(Exercise aim) Please extract every line in the rows below that contains the word "This", with capitalization matching exactly.

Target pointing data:

════════════════════

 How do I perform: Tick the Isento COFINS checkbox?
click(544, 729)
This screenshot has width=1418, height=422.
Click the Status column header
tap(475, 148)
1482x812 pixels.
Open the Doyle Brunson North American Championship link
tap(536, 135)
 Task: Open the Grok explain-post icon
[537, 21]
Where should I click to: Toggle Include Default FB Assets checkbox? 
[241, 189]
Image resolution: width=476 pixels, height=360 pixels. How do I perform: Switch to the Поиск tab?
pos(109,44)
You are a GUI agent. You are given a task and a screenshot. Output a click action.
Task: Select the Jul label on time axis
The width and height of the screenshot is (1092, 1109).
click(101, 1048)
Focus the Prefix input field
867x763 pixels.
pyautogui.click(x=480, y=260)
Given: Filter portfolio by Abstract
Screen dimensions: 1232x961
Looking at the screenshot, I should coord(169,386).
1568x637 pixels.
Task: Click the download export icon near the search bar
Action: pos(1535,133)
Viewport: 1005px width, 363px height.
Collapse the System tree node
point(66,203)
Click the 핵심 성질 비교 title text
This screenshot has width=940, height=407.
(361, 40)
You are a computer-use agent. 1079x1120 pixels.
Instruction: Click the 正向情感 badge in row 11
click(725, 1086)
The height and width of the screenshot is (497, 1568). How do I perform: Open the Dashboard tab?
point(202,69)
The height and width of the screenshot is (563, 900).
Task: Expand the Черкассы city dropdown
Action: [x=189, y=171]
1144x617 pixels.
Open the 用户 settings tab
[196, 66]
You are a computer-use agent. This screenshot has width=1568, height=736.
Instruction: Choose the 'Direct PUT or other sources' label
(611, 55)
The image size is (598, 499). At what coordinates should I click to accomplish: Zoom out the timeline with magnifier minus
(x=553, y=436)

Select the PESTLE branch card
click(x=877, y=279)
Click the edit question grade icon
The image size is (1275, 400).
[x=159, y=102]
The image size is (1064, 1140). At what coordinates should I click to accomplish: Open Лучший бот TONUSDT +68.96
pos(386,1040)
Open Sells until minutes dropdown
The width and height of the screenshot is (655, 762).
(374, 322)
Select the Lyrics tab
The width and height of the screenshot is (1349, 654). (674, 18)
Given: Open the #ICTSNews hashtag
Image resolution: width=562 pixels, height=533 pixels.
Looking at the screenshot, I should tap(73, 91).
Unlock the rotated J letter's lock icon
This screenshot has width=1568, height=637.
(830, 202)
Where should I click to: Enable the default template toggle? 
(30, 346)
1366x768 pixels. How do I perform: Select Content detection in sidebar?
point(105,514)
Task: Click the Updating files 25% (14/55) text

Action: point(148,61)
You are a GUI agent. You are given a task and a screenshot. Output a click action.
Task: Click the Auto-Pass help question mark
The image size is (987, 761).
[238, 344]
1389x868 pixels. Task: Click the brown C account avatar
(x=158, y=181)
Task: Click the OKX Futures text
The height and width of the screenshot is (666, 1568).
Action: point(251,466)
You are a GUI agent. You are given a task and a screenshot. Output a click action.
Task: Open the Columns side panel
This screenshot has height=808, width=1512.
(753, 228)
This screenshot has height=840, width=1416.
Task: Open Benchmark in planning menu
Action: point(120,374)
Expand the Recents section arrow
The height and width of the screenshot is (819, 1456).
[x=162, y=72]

════════════════════

(Correct result)
This screenshot has width=1418, height=422.
This screenshot has width=940, height=407.
You are a computer-use agent. This screenshot has width=1568, height=736.
This screenshot has width=1568, height=637.
This screenshot has height=808, width=1512.
This screenshot has height=840, width=1416.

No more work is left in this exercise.